Leading security expert to discuss challenges of open technologies
One of the world’s leading experts on security and how conflicts end will visit Salve Regina next week to discuss how new “open” technologies are transforming access to means of violence.
Audrey Kurth Cronin will present “Power to the People: How Open Technological Innovation is Arming Tomorrow’s Terrorists” at 7 p.m. Monday, Oct. 7 in the Bazarsky Lecture Hall as part of the Pell Center for International Relations and Public Policy’s fall lecture series. To RSVP, visit the Pell Center’s Eventbrite page.
Accessible innovations in destructive force have long driven new patterns of political violence. When Alfred Nobel invented dynamite and Mikhail Kalashnikov designed the AK-47, each inadvertently spurred terrorist and insurgent movements that killed millions and upended the international system.
In her new book, Cronin argues that the 21st century “sharing economy” has already disrupted every institution, including the armed forces. Higher-order functions that previously had been exclusively under state military control – mass mobilization, force projection and systems integration – are being harnessed by non-state actors, including violent individuals, terrorists, insurgents and private armies. Power, in the form of lethal technology, is flowing to the people; but the same technologies that empower can imperil global security – unless we act strategically.
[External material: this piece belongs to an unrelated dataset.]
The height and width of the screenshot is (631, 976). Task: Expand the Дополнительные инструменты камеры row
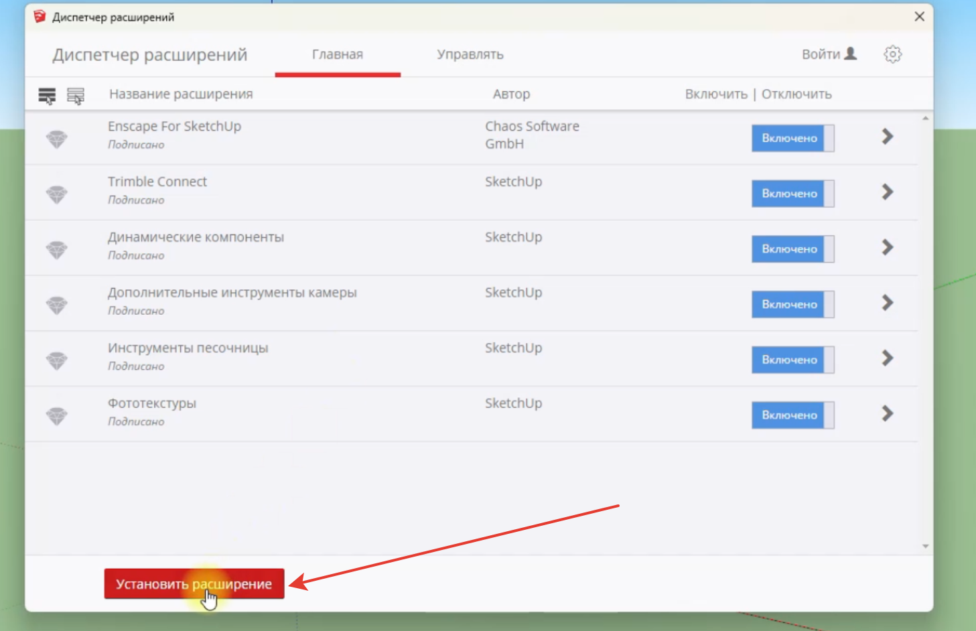click(888, 303)
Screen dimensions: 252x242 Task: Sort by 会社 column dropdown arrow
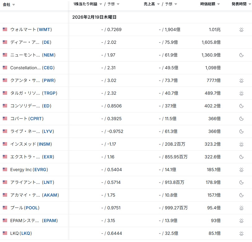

Cronin’s career incorporates experience in both academic and policy positions, in the U.S. and abroad. She is the founding director of the Center for Security, Innovation and New Technology at American University and was previously the director of war and statecraft at the U.S. National War College.
Cronin has worked as a specialist in terrorism at the Congressional Research Service, advising members of Congress in the aftermath of 9/11. She also held a number of positions in the U.S. executive branch, including in the Office of the Secretary of Defense for Policy, and was director of studies for Oxford University’s Changing Character of War program.